Saved data entries
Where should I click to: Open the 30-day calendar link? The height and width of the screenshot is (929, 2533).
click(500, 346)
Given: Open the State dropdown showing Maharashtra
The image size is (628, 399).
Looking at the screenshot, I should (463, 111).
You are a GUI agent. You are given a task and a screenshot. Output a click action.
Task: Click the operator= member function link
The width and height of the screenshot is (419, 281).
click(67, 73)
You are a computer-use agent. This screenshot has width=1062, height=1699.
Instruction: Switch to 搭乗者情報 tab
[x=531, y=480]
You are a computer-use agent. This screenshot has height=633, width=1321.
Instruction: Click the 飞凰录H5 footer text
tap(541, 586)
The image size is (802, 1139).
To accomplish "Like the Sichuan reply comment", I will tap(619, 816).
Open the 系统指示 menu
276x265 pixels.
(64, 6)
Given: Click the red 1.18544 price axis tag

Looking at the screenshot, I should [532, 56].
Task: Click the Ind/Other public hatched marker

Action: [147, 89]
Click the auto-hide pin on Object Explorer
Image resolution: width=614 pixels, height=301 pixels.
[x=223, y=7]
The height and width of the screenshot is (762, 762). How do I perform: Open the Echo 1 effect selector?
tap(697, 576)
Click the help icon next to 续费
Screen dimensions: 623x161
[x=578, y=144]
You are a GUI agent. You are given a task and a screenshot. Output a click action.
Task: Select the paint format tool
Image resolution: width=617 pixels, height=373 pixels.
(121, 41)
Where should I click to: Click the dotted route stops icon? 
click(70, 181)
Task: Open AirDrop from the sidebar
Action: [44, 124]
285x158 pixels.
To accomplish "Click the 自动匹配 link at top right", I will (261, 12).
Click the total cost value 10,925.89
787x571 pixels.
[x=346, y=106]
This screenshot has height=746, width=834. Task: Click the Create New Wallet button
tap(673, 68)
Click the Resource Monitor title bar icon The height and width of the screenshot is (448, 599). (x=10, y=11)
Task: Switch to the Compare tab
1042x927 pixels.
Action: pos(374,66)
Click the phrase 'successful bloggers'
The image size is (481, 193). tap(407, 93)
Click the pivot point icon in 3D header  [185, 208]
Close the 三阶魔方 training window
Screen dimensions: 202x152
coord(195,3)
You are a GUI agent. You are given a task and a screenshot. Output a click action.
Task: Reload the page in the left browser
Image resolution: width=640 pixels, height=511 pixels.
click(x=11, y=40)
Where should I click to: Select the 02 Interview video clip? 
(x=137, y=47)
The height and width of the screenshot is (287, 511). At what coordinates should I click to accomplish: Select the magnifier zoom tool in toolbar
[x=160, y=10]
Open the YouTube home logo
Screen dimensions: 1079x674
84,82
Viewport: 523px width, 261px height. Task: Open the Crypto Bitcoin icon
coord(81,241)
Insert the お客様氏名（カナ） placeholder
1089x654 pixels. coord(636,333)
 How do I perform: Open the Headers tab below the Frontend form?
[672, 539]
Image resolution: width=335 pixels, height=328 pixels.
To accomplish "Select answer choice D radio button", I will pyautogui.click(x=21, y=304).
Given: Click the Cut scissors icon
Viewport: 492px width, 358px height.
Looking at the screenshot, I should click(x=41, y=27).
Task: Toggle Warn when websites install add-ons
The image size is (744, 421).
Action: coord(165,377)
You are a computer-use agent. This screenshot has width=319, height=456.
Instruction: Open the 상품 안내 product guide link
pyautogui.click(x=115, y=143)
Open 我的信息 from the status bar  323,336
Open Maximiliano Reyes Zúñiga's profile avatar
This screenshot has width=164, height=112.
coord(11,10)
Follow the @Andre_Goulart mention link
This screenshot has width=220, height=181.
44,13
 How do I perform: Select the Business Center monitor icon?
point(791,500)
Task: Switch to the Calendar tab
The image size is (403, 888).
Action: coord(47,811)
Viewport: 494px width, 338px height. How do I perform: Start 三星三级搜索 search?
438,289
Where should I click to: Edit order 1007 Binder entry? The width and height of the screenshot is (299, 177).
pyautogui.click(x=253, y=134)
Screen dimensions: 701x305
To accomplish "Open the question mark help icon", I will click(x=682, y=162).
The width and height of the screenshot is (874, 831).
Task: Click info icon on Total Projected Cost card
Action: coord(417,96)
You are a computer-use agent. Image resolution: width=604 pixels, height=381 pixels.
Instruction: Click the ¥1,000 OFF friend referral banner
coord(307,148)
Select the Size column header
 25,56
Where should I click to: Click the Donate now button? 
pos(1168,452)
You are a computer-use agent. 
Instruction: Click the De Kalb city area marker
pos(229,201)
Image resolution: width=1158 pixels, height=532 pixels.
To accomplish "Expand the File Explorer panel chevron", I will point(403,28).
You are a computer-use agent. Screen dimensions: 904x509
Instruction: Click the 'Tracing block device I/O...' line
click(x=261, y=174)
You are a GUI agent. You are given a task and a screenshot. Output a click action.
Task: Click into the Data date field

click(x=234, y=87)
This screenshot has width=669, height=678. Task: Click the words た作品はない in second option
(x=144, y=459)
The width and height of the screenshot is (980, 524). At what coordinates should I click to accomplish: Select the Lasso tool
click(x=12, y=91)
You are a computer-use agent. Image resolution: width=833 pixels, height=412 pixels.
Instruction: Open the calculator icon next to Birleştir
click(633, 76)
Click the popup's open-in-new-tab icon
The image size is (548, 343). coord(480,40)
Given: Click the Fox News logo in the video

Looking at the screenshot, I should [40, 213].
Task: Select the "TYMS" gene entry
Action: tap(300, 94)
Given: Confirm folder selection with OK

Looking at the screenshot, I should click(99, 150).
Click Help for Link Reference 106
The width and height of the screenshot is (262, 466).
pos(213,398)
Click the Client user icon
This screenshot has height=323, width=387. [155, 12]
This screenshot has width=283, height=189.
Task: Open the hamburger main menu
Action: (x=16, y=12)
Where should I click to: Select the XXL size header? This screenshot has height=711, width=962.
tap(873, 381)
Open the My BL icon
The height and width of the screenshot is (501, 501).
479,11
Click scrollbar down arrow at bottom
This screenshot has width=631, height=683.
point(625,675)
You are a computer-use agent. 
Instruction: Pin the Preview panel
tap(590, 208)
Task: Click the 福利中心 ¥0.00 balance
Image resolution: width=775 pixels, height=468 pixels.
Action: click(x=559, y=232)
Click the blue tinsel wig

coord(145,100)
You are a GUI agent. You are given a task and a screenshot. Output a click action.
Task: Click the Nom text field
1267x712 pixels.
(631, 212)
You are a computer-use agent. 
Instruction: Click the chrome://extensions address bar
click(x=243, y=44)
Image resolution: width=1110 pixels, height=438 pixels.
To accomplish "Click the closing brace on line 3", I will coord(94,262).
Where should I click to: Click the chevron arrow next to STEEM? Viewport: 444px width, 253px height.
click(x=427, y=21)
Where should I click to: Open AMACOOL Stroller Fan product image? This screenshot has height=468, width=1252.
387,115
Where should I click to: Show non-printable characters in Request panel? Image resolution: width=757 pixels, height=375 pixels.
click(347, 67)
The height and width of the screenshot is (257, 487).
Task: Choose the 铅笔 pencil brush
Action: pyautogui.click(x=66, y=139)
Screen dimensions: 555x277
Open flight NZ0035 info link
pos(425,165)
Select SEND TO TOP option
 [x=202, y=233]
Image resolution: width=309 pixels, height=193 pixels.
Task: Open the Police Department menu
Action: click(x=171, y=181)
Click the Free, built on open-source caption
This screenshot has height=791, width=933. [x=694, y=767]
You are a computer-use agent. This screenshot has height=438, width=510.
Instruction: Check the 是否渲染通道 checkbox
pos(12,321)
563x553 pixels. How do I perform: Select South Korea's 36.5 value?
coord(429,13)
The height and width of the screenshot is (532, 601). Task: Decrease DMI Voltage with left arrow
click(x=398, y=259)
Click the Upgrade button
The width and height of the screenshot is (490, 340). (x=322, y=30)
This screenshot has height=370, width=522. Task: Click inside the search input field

THE PROBLEM. Say how many lines in the data include the string "Explorer", giving the number alone.

YOUR RESPONSE. 2